OTOH, if they genuinely do normalise to norm 1 (for some reason), the tokens are probably just embedding to a weird bit of embedding space that the model doesn’t expect. I imagine this will still break things, but it might just let the model confuse it with a token that happens to be nearby? I don’t have great intuitions here
Unembed: Because these are never in the training data, the model wants to never predict them, ie have big negative logits.
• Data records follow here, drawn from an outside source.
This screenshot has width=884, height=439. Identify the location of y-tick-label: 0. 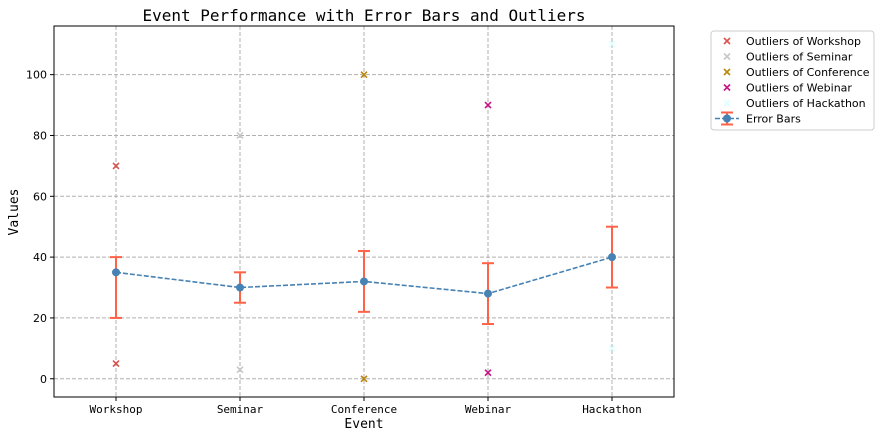
(44, 380).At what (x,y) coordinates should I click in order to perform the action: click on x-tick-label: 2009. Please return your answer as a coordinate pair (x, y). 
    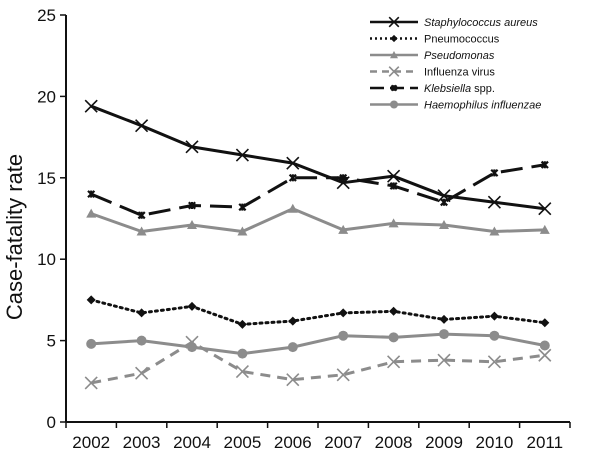
    Looking at the image, I should click on (444, 442).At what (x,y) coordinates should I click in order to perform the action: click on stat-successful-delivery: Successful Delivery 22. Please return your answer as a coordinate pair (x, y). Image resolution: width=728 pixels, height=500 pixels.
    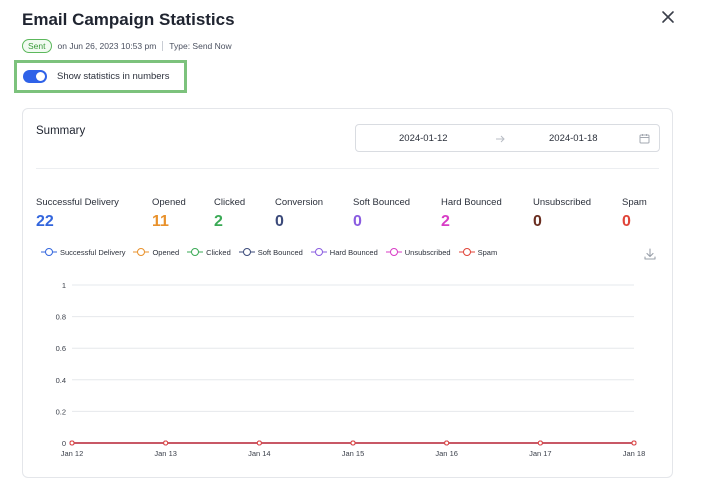
    Looking at the image, I should click on (78, 214).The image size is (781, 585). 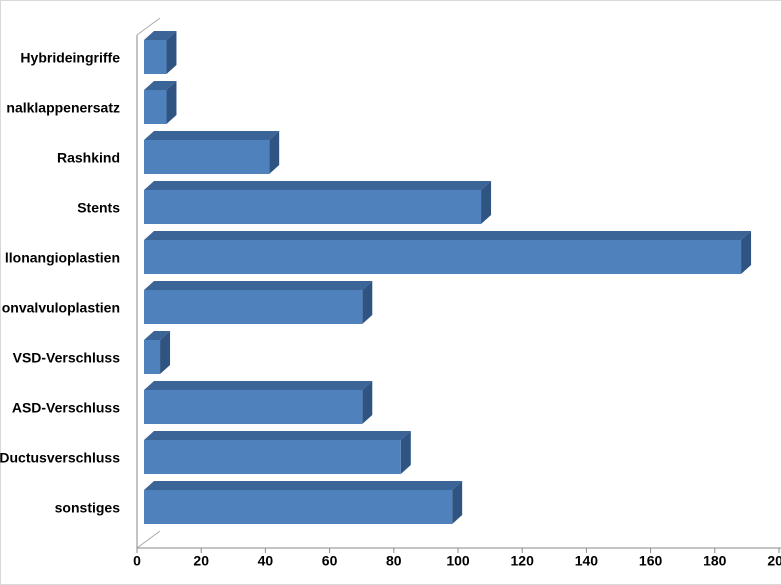 What do you see at coordinates (88, 508) in the screenshot?
I see `y-tick-label: sonstiges` at bounding box center [88, 508].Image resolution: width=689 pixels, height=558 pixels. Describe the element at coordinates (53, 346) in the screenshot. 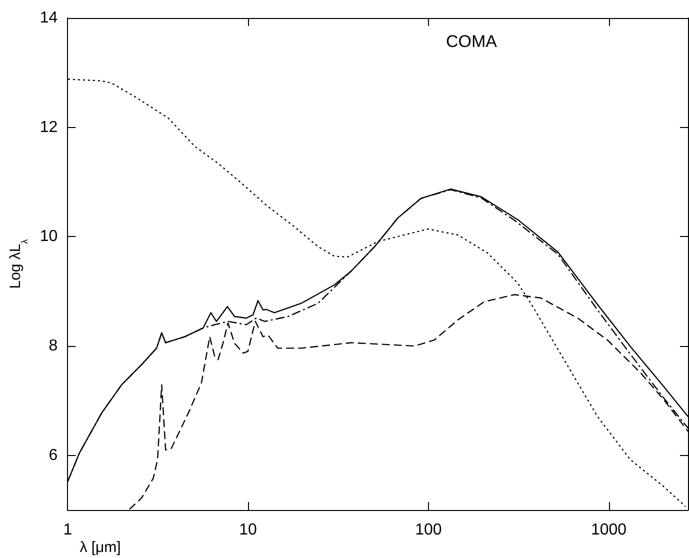

I see `y-tick-label: 8` at that location.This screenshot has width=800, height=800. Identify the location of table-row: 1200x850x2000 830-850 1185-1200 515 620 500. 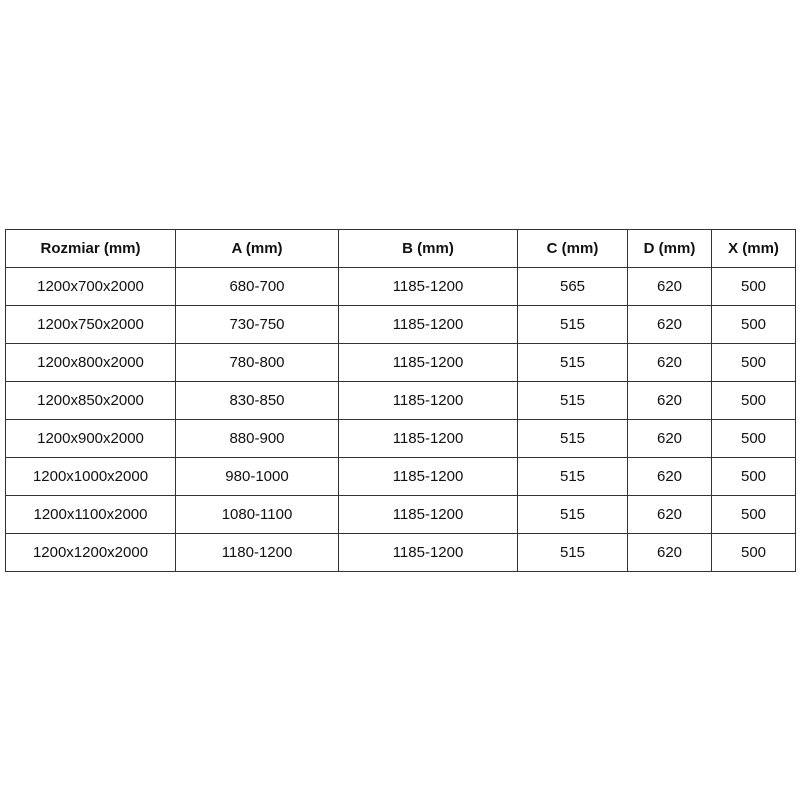
(400, 400).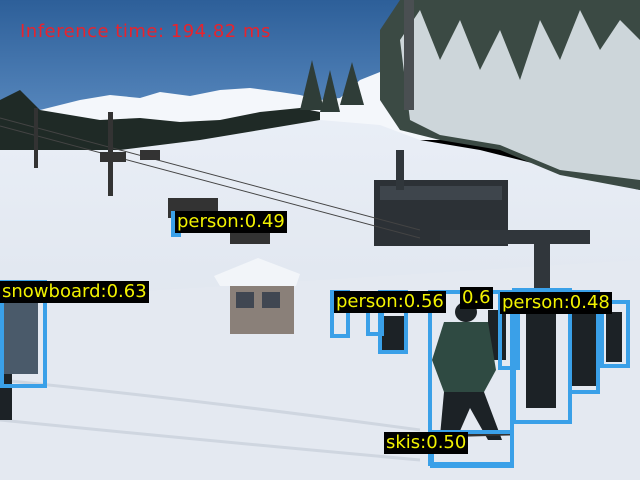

The two easiest ways to do this are to give them trivial weights and a big negative bias term, or big weights and align them with a bias direction in final residual stream space (ie, a direction that always has a high positive component, so it can be treated as approx constant).
Either way, the observed effect is that the model will never predict them, which totally matches what you see.
As a cute demonstration of this, we can plot a scatter graph of
log(freq_in_openwebtext+1)
againstunembed bias
(which comes from the folded layernorm bias) coloured by the centered norm of the token embedding. We see that the unembed bias is mostly used to give frequency, but that at the tail end of rare tokens, some have tiny unembed norm and big negative bias, and others have high unembed norm and a less negative bias.The case of tied embeddings is messier, because the model wants to do these two very different things at once! But since, again, it doesn’t care about the embedding at all (it’s not that it wants the token’s embedding to be close to zero, it’s that there’s never an incentive to update the gradients). So the effect will be dominated by what the unembed wants, which is getting their logits close to zero.
The unembed doesn’t care about the average token embedding, since adding a constant to every logit does nothing. The model wants a non-trivial average token embedding to use as a bias term (probably), so there’ll be a non-trivial average token embedding (as we see), but it’s boring and not relevant.
So the model’s embedding for the weird tokens will be optimised for giving a big negative logit in the unembedding, which is a weird and unnatural thing to do, and I expect is the seed of your weird results.
One important-ish caveat is that the unembed isn’t quite the transpose of the embed. There’s a LayerNorm immediately before the unembed, whose scale weights get folded into
W_E.T
to create an effective unembed (ieW_U_effective = w[:, None] * W_E.T
), which breaks symmetry a bit. Hilariously, the model is totally accounting for this—if you plot norm of unembed and norm of embed against each other for each token, they track each other pretty well, except for the stupid rare tokens, which go wildly off the side.Honestly, I’m most surprised that GPT-3 uses the same tokenizer as GPT-2! There’s a lot of random jank in there, and I’m surprised they didn’t change it.
Another fun fact about tokenizers (god I hate tokenizers) is that they’re formed recursively by finding the most common pair of existing tokens and merging those into a new token. Which means that if you get eg common triples like ABC, but never AB followed by not C, you’ll add in token AB, and then token ABC, and retain the vestigial token AB, which could also create the stupid token behaviour. Eg ” The Nitrome” is token 42,089 in GPT-2 and ” TheNitromeFan” is token 42,090, not that either actually come up in OpenWebText!
To check this, you’d want to look at a model trained with untied embeddings. Sadly, all the ones I’m aware of (Eleuther’s Pythia, and my interpretability friendly models) were trained on the GPT-NeoX tokenizer or variants, whcih doesn’t seem to have stupid tokens in the same way.